The purpose of this mission is to provide medical and dental care to communities located high up in the remote mountainous areas of Peru. As an OB/GYN, I will provide gynecologic care and education to the women in three communities as part of a Mountain Medics Int. medical and dental mission. Current gynecologic needs include infection treatment and prevention, contraception, menstruation problems, pelvic prolapse management, and gynecologic cancer screening. Education will focus on infection and pregnancy prevention.
The population I will be serving are impoverished indigenous peoples of remote Peru that lack access to basic healthcare. The 3 communities that I will be working in have no access to regular healthcare. I chose Mountain Medics Int. and this mission because they have a proven model of healthcare delivery to remote Peru. I am a Spanish speaker and am the grandson of migrant workers. I feel strongly about honoring my heritage by bringing healthcare to under-served Spanish speaking peoples.
My objective is to contribute to the overall mission of delivering needed healthcare to under-served people in remote areas of Peru. As an OB/GYN, my goal is to meet the two identified greatest needs, being, treating and educating about gynecologic infection, and contraception. These remote areas currently have no access to gyn cancer screening. I will be assessing the need for and feasibility of implementing a gyn cancer screening component for future medical missions. Finally, I intend to use the opportunity to explore medical mission work, with the intent of volunteering on a regular basis.
Mountain Medics International (MMI) is a US-based, volunteer-staffed, nonprofit organization aiming to improve the health and quality of life of developing mountain communities around the world. MMI teams volunteer healthcare providers with local providers who know most about the region and culture, to provide free clinics to the most remote communities with little to no access to healthcare. In October, I was one of 17 volunteers who participated in MMI’s medical mission to the Santa Teresa Cuencas region of Peru.
Our team of volunteers consisted of internists, pediatricians, family physicians, OB/GYNs, family nurse practitioners, physician assistants, a dentist, several non-medical volunteers, and an OB/GYN from Peru. For some of the clinics, we were joined by nurses from the Peruvian Health Ministry. Many of our patients only spoke their native indigenous language of Quechua, requiring us to have Quechuan translators, and Spanish translators for non-Spanish speaking providers.
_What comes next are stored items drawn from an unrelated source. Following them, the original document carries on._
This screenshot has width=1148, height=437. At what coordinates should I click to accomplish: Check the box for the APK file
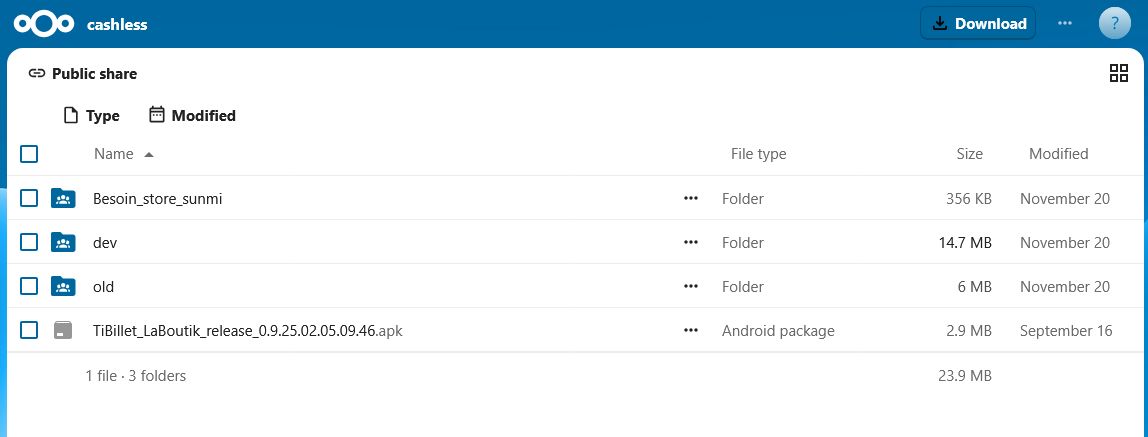pyautogui.click(x=29, y=330)
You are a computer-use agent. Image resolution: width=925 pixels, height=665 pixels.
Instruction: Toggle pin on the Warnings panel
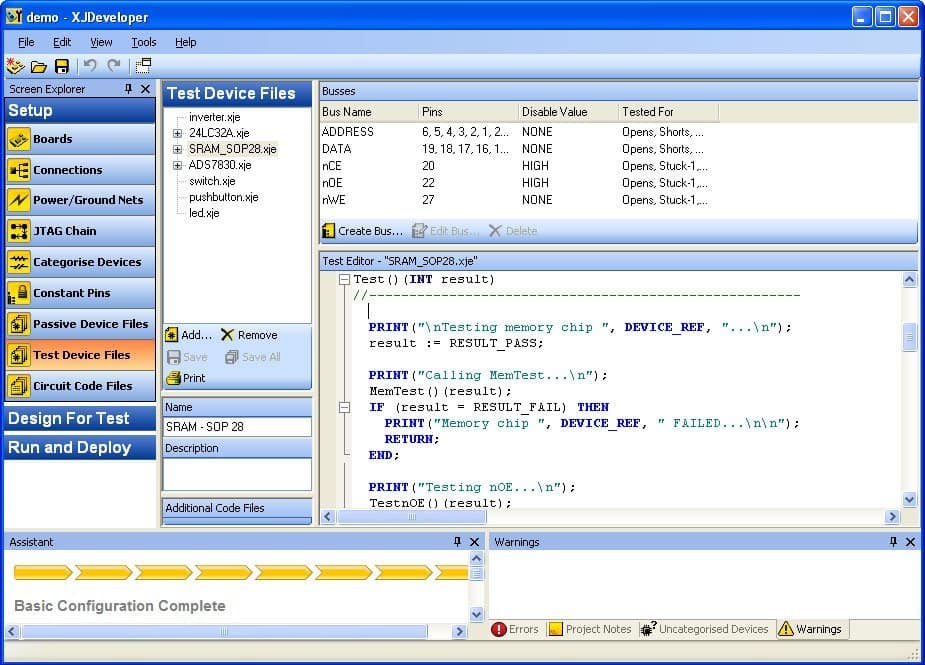coord(893,542)
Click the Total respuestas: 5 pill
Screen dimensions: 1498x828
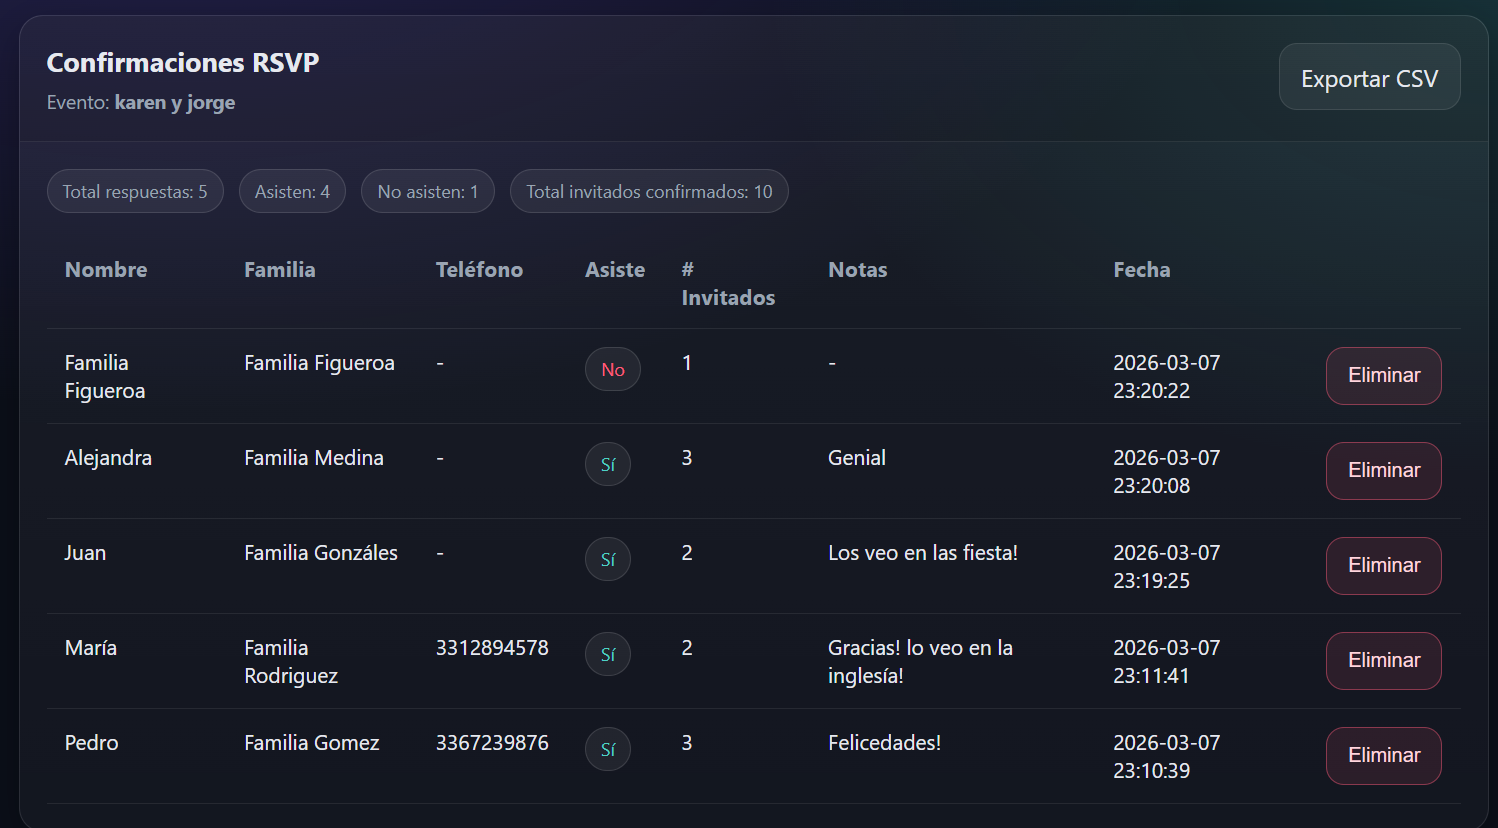(135, 192)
The villages we visited were within a 1-2 hour drive from where we stayed in Santa Teresa, along dirt roads high on the mountains. We traveled daily by van and truck with our medical supplies and equipment to a new village for each clinic. At each new village, we set up an ambulatory clinic in schools and community buildings. On one of the days, we worked in a modest medical clinic consisting of a 5-room cement block structure, with shutters (no screens) for windows, one toilet (no seat) and no hot water. Our gyn exam table was a folding spring bed with welded on stirrups. Little did we know, that was the best it was going to get. All of the buildings had electricity, but, not all of them had water or toilet facilities. Not typically used to provide medical and dental care, we had to do a bit of cleaning and be very creative with the available rooms and furniture. In one of the buildings we found a tarantula.
The services we provided included triage, general adult medicine, pediatrics, gynecology, dental care (including extractions), dental education, and immunizations. For women’s health we took a thorough history and performed gyn screening exams. Our pelvic exams included Pap smears done using the older alcohol fixative method and a magnified exam with acetic acid for dysplasia. When we identified moderate, or, greater dysplasia, we treated with cryotherapy per WHO protocol. To asses risk for cervical cancer in these remote areas, a US hospital donated collection supplies and pathology examinations of cervico-vaginal specimens for high-risk HPV. A couple, likely benign, pelvic masses were found with recommendation for higher order evaluation. In one young woman who was postpartum day #3 from her delivery by cesarean section, we diagnosed endometritis and mild pneumonia. We were concerned about progression to sepsis, so, we placed her on oral antibiotics and arranged for the six-hour ride by private vehicle to a hospital in Cusco. Thankfully, we found little life-threatening pathology. Universally, people were eager to have their heath assessed and seemed to get a lot of reassurance from their evaluations. I lost count of how many times I heard “por favor regrese”, “please come back.”
The Mountain Medics International Medics mission was my first medical mission experience. I found the experience very rewarding, both, personally and professionally. The people we served were warm, friendly, and grateful. The administrative duties and documentation related to the patient encounters was minimal, allowing all of our time to be used for patient care. The areas we served were in remote mountainous areas that rarely, if ever, get medical care. Given the huge unmet need for medical and dental services, I left Peru with the feeling that our work was but a small drop into a very large bucket. Then, I remembered some of the people we met and cared for, and thought, it surely mattered to them.
I want to thank the Dox Foundation for a grant to help cover air travel expenses, helping make this medical mission possible.